Ao defender a medida, Raquel Dodge destacou que a permissão para que juízes federais, notadamente os que titularizam varas especializadas de lavagem de dinheiro e crimes financeiros, acumulem a função eleitoral nos casos em que for comprovada a conexão destes com práticas como corrupção e lavagem de dinheiro não causa aumento de despesa e nem a necessidade de ampliar a estrutura da Justiça Eleitoral e o mais importante: garantirá que fatos investigados atualmente em varas especializadas da Justiça Federal continuem sendo conduzidos pelos magistrados que estão à frente dos processos. A viabilização da medida depende de alteração de duas resoluções da Corte Eleitoral (21.009/2002 e 23.422/2014). No requerimento, a ser enviado nos próximos dias, a procuradora-geral da República, que também exerce a função de procuradora-geral eleitoral, fará o detalhamento da proposta.

Medidas internas – Raquel Dodge também informou que tem adotado providências para fortalecer a estrutura e os meios de atuação do Ministério Público Eleitoral. Frisou a criação de ofícios de atuação concentrada em polos, que tem como consequência a ampliação do número de procuradores da República que exercem funções eleitorais. Sete estados já tiveram publicadas as portarias que oficializam a criação dos polos e outros estão em fase final de elaboração do ato normativo. De acordo com as portarias, os ofícios funcionarão junto às Procuradorias Regionais Eleitorais têm caráter permanente ou temporário em quatro áreas: Ofício Regional Eleitoral Adjunto; Ofício de Fiscalização Partidária e Patrimônio Eleitoral; Ofício de Contencioso Eleitoral e Ofício de Revisão Eleitoral.
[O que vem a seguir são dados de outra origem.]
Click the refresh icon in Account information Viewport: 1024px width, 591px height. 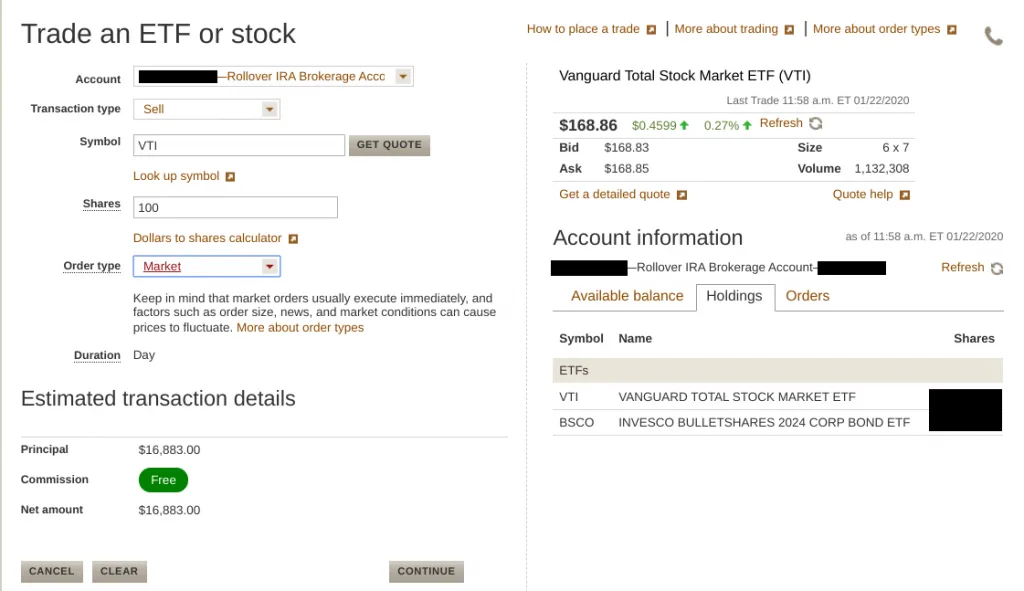tap(997, 267)
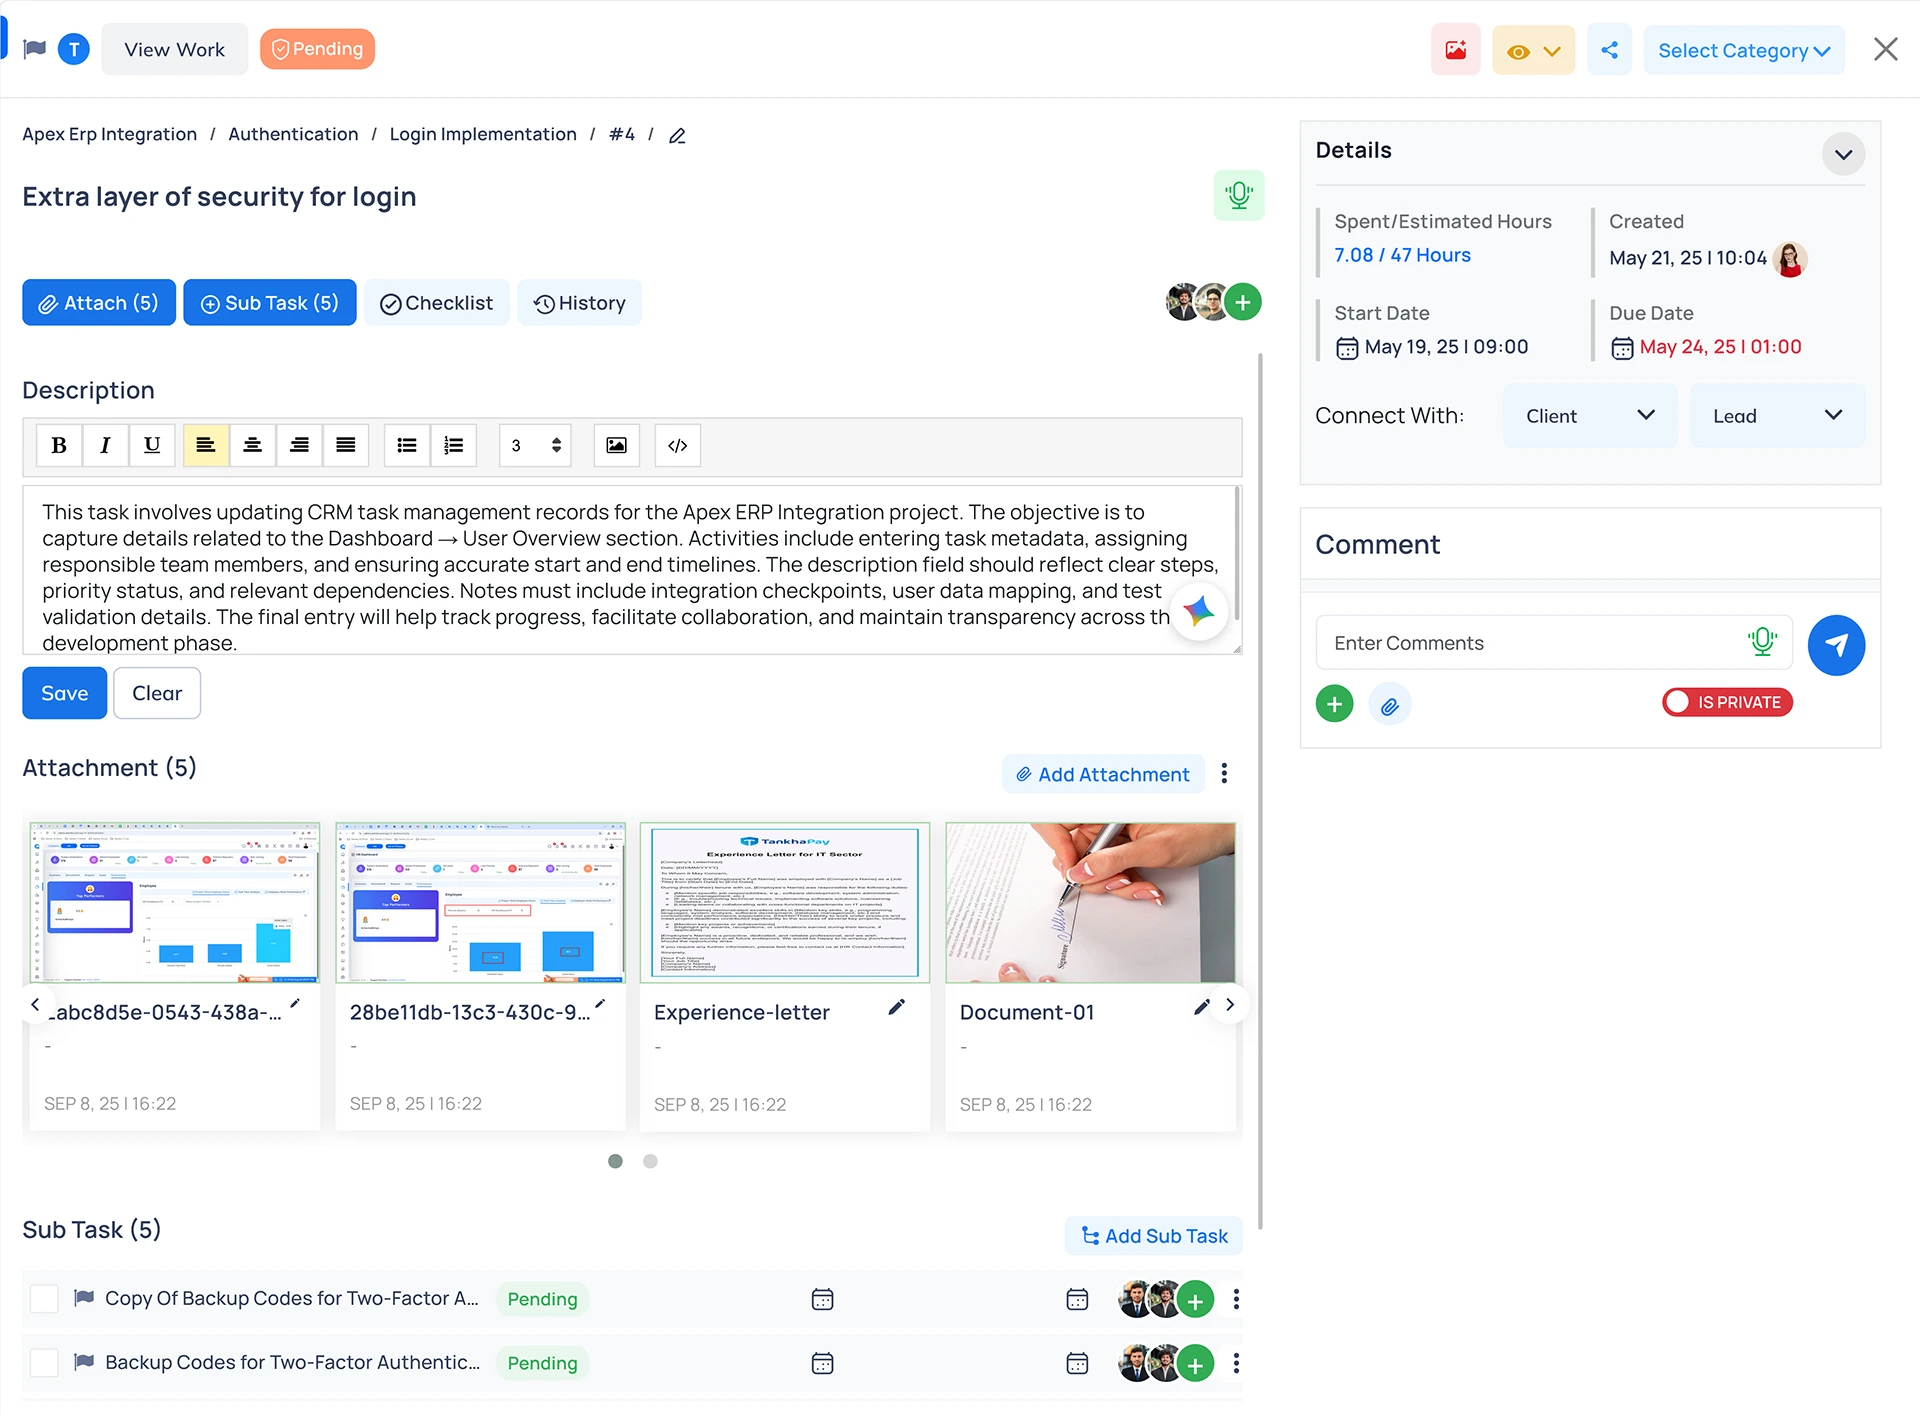Image resolution: width=1920 pixels, height=1415 pixels.
Task: Click the blue share icon
Action: click(1609, 50)
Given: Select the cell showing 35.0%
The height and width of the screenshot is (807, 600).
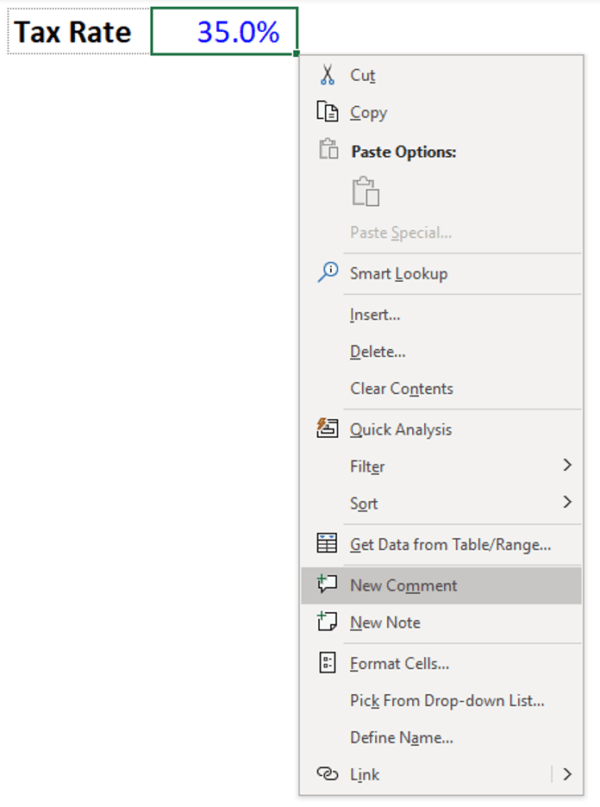Looking at the screenshot, I should (x=225, y=32).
Também foram mencionadas outras medidas como a criação de órgão revisional colegiado com o propósito de aumentar os mecanismos de revisão do trabalho que está sendo feito para evitar arquivamentos prematuros ou incabíveis e a possibilidade de trabalho em força-tarefa no âmbito do MP Eleitoral. O objeto é garantir segurança jurídica e assegurar que todos sejam alcançados pela lei. “Um dos pilares da efetividade do direito penal no regime democrático como garantia do processo penal justo e eficaz, é a certeza da sociedade de que, uma vez determinada a pena, esta será devidamente executada”, lembrou. Para ela, o desafio é gigantesco, “em razão da complexidade dos crimes de colarinho branco e da dificuldade de elucidá-los, sobretudo quando envolvem muitas pessoas e, quando envolvem muito dinheiro e, sobretudo, quando envolvem pessoas poderosas”.

Em relação ao tema central do painel, a procuradora-geral lembrou que a corrupção é um crime antigo e que ainda não está ameaçado de extinção. Lembrou o caráter mundial do problema e reiterou que o crime enfraquece a democracia por nutrir-se de instituições fracas, que se revelem incapazes de enfrentá-la. Segundo ela, quando há corrupção o governo de leis é substituído por um governo que atende a interesses espúrios “Ao invés de oferecer educação que rompe ciclos de miséria e exclusão; de saúde que salva vidas; e de prevenção de desastres e de danos causados pela ação humana, a gestão corrupta gera descrédito e desesperança”.

Raquel Dodge citou estudos da Transparência Internacional, enfatizando a gravidade da separação entre a coisa pública e a coisa privada que, ao provocar desvios de recursos, quebram o princípio da solidariedade social. “Pagamos impostos para financiar serviços públicos relevantes para todos. O corrupto toma para si o que era de todos, adia serviços essenciais, diminui sua qualidade, reduz o patrimônio público e torna necessário elevar os impostos para financiar os mesmos serviços” reiterou, completando que a corrupção atinge de forma mais severa os mais frágeis.